MARCO KUSUMAWIJAYA, URBAN PLANNER: All the furniture moved around. Our freezer fell over. And now the mud got into our cupboards and my books are wet. All my shoes are destroyed.
HELEN BROWN: Marco Kusumawijaya isn't just any resident cleaning up a muddy mess. He's also an urban planner and sustainable development activist.
And he says there were signs well before that the canal's levee bank was weak and that authorities have failed to do the proper checks.
MARCO KUSUMAWIJAYA: You know for some time last year I already saw some water seeping out on that side, on the street side. And that makes me think that it might be some sign of this collapse.

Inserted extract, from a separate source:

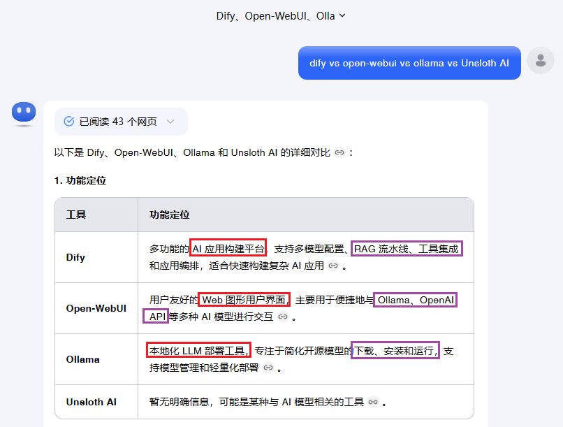Click the 已阅读 43 个网页 badge
This screenshot has width=563, height=427.
[x=120, y=121]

(Footage of the flood waters plays)
HELEN BROWN: The canal was taken water beyond its capacity. And when the levee bank broke, the water coursed down through Jakarta's streets, turning major roads into brown murky rivers and pushing floodwaters right up to some of its most prestigious real estate.

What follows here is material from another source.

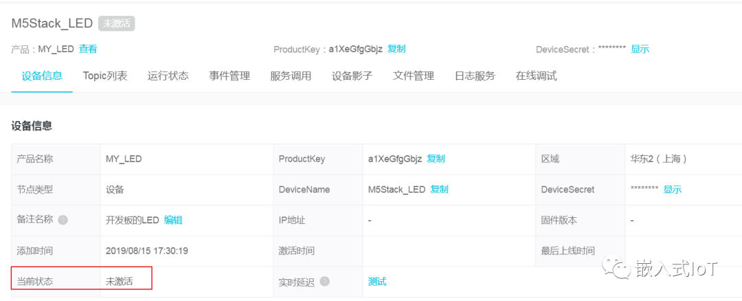This screenshot has height=301, width=742.
Task: Switch to the Topic列表 tab
Action: point(105,76)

(Footage of people in the flood waters plays)
At the flood's height, more than 45,000 people were displaced from their homes. 32 died.
That's bad enough but there's a huge economic cost as well. Business groups say the floods have put Jakarta's growth and reputation at risk.
SARMAN SIMANJORANG, JAKARTA CHAMBER OF COMMERCE AND INDUSTRY (translation): If this isn't solved, we're worried that in the future the floods will go higher and will paralyse the city's economy.
HELEN BROWN: When Jakarta stops it affects the rest of the country. Around 60 per cent of Indonesia's economic activity is linked to the capital. The city's business chamber estimates that around $US155,000 was being lost every hour.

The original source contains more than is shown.